From the Editors:
At the conclusion of a year that saw rockets screaming across the sky over Europe’s largest nuclear power plant, commitments to a 1.5° C target at COP27 dissipate while fossil fuel companies made record profits, and the trailer for a Hollywood blockbuster about Robert J. Oppenheimer debut with a live countdown to the 78th anniversary of the Trinity test, it seems particularly urgent to mobilize energies against catastrophe. Indeed, the way we imagine ourselves in relation to energy is fundamentally shaped by the dichotomy of utopia and apocalypse—displays of vibrant activity haunted by the specter of wastelands; the heat death of the universe as allegory for climate paralysis and the unconscious of the Great Acceleration. For viable and transformative visions of energy futures we may need to leave the archives of hegemonic progress narratives behind. From the steam engine to fuel cells, modern energy technologies have greased the wheels of extractive capitalism, conjuring dreams of comfort, unfettered mobility, and adventure without the dirt but all the power. Aesthetically, and without doubt politically, techno-utopianism obfuscates its dependence on sacrifice zones, precarious labor, and resource inequality. To overcome this logic of catastrophe entails disrupting the politics of visibility that detach scenes of energy spectacle from sites of leakage, exploitation, and toxicity.

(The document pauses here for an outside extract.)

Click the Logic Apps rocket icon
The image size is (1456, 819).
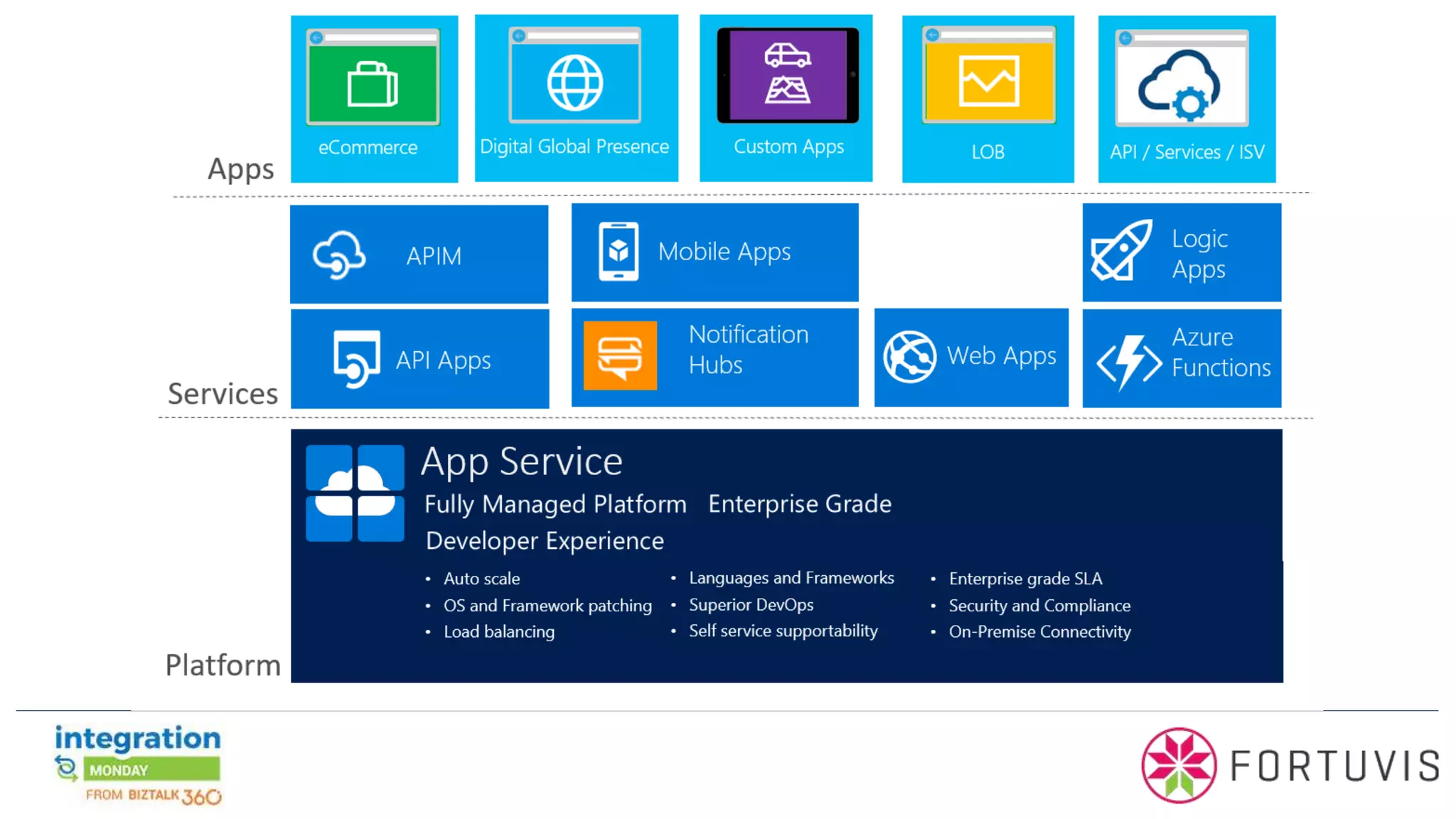(x=1122, y=250)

The dispatches collected in this drop seek out remediations of catastrophe that foreground messy landscapes and messy politics in the wake of extractivism. Rejecting the dichotomy of utopia and apocalypse is neither a realist nor a relativist gesture. Rather, it enables strategies of worldmaking that take seriously the uneasy and ambiguous emplacements of energy, where shifting constellations of power and the imagination, more-than-human ecologies and socio-technical infrastructures continuously intersect.

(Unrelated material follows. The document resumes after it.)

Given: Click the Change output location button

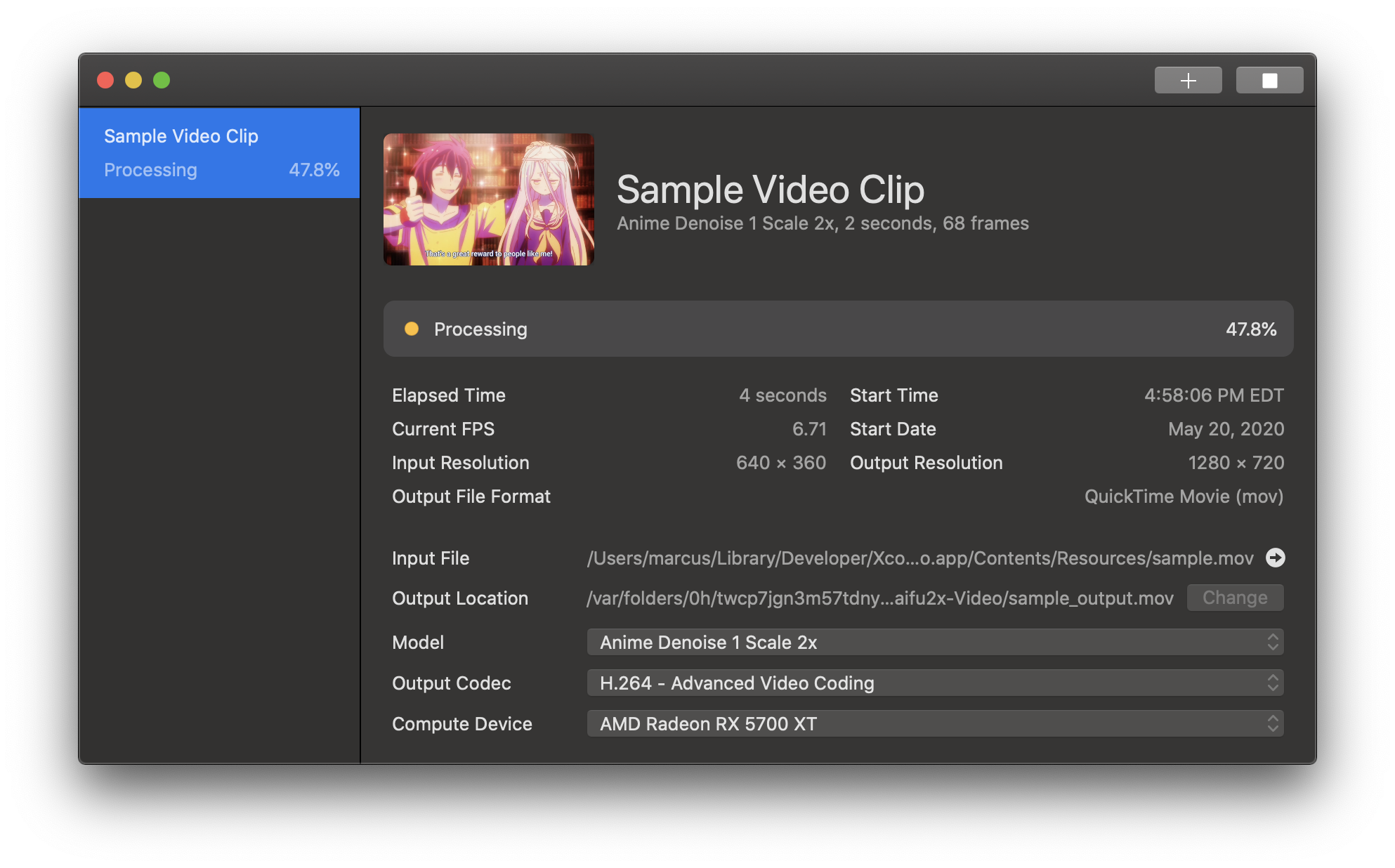Looking at the screenshot, I should [x=1235, y=598].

Dominic Boyer is an anthropologist and media maker who specializes in the energopolitics of climate futures. His dispatch considers current energy crises as conditions of “catastasis” and entertains catastrophe as a moment of pathos and transformation yet to come.
Johanna Mehl is a design scholar interested in the larger material and immaterial systems design is embedded in. Her dispatch draws on energy literacy field work in Berlin to ask how environmental design practices might draw attention to the complex histories, politics, and power dynamics of energy infrastructures.
Rhys Williams is an environmental humanities scholar with a focus on energy futures and infrastructure in science fiction and fantasy. His dispatch examines how cultural narratives of solar power generate a poetics of rupture and techno-utopia that belie the underlying continuities from fossil capital to solar capital.
Jordan B. Kinder is a media studies and environmental humanities scholar who has written extensively about extractive energy imaginaries and infrastructures in Canada. His dispatch explores the potential for unconventional forms of energy autonomy and resistance amidst the toxic landscapes of unconventional oil.
Kat Austen is a multimedia artist whose sound installations, performances, and sculptural work engages more-than-human relationships to place, resources, and environmentally just futures. Her dispatch introduces her project “This Land Is Not Mine” as a sonic and participatory exploration of identity amidst post-extractivist landscapes in eastern Germany.